The issue is an important one for environmental law practitioners and their clients who are considering whether to comply with an order under CERCLA Section 106 or to enter into a CERCLA consent decree. If by doing either one—as the Eleventh Circuit held—such parties are limited to recovery under Section 113, they risk becoming unable to recover from other parties who settle with the United States, unable to impose joint and several liability on other responsible parties, and unable to bring actions at all under a potentially more onerous statute of limitations.

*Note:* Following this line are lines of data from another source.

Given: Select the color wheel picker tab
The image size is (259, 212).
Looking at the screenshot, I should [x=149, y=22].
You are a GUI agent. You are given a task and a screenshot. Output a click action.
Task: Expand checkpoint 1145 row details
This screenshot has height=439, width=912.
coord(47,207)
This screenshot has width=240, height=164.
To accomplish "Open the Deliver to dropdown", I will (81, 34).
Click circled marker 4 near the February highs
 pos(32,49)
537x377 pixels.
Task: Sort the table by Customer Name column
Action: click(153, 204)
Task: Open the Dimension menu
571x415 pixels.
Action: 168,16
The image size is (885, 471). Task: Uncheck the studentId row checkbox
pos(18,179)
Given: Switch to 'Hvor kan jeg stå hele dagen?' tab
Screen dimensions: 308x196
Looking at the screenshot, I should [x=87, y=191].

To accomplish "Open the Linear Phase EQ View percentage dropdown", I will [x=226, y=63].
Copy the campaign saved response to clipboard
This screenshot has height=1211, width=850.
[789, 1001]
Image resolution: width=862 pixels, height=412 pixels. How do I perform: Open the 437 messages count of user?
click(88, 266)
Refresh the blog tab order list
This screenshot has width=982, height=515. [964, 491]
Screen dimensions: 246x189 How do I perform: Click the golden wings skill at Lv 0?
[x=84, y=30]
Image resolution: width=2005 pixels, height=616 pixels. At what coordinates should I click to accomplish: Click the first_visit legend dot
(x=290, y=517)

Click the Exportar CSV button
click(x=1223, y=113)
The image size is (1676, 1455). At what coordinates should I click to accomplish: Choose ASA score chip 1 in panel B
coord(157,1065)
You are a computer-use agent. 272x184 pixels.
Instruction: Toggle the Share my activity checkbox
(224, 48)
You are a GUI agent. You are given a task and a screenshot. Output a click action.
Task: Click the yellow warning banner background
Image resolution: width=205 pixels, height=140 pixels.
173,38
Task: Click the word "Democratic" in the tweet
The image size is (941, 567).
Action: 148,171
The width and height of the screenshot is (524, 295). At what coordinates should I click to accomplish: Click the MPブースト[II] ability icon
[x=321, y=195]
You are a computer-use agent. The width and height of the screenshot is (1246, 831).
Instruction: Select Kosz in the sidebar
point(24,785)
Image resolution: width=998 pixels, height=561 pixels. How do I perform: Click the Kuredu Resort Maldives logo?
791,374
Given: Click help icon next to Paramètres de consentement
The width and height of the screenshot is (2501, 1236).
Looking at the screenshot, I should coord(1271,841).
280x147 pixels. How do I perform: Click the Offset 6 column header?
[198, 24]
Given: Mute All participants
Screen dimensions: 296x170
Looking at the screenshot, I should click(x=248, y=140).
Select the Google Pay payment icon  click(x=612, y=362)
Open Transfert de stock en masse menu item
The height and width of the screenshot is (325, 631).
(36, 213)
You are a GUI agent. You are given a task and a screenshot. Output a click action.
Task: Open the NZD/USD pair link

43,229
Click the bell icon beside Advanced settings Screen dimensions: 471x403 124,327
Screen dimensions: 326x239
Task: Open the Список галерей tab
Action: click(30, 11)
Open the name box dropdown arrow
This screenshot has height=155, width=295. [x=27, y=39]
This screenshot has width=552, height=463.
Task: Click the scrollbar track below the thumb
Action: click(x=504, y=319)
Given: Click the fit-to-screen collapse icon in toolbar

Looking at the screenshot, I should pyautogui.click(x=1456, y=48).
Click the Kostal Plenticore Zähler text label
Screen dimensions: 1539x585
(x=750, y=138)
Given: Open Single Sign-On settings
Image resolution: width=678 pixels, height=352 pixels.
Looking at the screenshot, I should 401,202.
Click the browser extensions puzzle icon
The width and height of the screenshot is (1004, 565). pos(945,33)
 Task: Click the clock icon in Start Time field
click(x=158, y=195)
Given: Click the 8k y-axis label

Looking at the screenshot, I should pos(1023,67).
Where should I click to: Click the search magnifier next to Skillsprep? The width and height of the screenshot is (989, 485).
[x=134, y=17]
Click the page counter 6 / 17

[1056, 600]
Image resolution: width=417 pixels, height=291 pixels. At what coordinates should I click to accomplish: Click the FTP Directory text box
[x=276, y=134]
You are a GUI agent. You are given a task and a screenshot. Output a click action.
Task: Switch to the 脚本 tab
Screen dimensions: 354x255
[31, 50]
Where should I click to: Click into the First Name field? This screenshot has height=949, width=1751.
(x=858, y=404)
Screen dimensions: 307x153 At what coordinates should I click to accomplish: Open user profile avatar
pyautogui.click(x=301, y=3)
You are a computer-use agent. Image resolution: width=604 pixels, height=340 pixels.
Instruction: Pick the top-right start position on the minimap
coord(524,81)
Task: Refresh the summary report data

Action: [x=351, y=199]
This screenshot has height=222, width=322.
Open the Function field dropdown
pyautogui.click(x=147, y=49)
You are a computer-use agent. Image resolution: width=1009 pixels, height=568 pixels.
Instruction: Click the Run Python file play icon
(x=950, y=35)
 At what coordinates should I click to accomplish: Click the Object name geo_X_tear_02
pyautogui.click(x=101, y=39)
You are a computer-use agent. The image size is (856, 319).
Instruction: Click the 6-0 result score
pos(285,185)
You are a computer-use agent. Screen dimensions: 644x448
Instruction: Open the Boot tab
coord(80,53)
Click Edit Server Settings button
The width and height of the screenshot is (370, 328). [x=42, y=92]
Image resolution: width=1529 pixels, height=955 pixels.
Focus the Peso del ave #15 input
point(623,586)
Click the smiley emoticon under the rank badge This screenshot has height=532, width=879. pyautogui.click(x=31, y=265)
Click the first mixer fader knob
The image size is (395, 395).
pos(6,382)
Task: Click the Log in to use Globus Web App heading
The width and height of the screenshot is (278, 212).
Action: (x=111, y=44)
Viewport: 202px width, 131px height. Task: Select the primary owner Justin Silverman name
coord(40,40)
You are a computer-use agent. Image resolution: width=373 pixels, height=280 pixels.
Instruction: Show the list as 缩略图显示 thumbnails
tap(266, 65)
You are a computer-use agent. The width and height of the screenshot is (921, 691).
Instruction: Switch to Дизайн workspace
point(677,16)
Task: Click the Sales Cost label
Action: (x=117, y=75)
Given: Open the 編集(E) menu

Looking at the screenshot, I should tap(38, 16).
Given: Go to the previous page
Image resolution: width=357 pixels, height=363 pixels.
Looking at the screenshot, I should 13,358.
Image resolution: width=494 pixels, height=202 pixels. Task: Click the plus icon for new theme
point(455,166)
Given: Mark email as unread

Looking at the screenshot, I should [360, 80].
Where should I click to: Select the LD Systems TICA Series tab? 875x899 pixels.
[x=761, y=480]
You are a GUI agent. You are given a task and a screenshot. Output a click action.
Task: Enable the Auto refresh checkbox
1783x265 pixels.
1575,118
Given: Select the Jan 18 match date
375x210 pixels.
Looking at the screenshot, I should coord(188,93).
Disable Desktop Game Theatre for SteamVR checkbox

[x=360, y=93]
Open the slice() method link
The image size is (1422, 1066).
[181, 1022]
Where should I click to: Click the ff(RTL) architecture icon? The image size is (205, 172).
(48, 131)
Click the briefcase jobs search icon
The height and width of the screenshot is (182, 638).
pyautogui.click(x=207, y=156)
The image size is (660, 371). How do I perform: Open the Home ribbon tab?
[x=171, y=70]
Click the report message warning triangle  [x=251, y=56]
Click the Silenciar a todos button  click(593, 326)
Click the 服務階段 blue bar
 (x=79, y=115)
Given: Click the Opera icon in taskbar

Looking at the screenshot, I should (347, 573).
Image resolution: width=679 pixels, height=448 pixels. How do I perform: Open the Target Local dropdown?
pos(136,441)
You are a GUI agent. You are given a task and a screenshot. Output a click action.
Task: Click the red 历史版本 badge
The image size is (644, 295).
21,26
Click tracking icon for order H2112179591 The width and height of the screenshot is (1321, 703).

The issue was touched on, but left undecided, by two earlier Supreme Court decisions, Cooper Industries, Inc. v. Aviall Services, Inc.[2] and United States v. Atlantic Research Corp.[3] Neither case resolved whether the two statutory provisions are mutually exclusive or can be pled in the alternative. Interestingly, the Seventh Circuit also raised (but did not resolve) the issue in a very recent decision, United States v. NCR,[4] which at the very least lends credence to the Solutia petitioners’ assertion that the state of the law is unclear.
Legal Background
The Supreme Court’s decisions in Aviall and Atlantic Research answered two specific questions, but left little guidance as to how to resolve the question at issue in Solutia. In Aviall, the Court ruled that the plain language of Section 113(f) foreclosed parties who had not already been sued from bringing a contribution action.[5] The Aviall decision left untouched numerous circuit decisions that had held that Section 113 was the sole avenue of cost recovery for private parties, i.e., that Section 107 was not available to them, which, combined with Aviall’s denial of the Section 113 remedy, would have severely limited the ability of private parties to recover response costs.
The Court revisited these issues in Atlantic Research, ruling that a party who had voluntarily incurred response costs but had not been sued could bring a cost recovery action against other potentially responsible parties (“PRPs”) under CERCLA Section 107(a).[6] The Court also addressed the government’s arguments that permitting private parties to recover under Section 107 would “effectively allow[] PRPs to circumvent [Section 113’s] shorter statute of limitations … [and to] eschew equitable apportionment under [Section 113] in favor of joint and several liability under [Section 107],” and that the ruling “eviscerates the settlement bar set forth in § 113(f)(2).”[7] The court dismissed the government’s concerns in a discussion of the differences between Sections 107 and 113.[8] However, as one court explained, notwithstanding these rulings, the Supreme Court’s decisions “have done little to provide the lower courts with useful guidance in determining which subsection of CERCLA provides a cause of action for parties seeking reimbursement of response costs in differing situations.”[9] As Justice Thomas put it in Aviall, after the 1986 amendments to CERCLA, “CERCLA provided for a right to cost recovery in certain circumstances [Section 107] and separate rights to contribution in other circumstances [Section 113].”[10] The question ever since has been which circumstances.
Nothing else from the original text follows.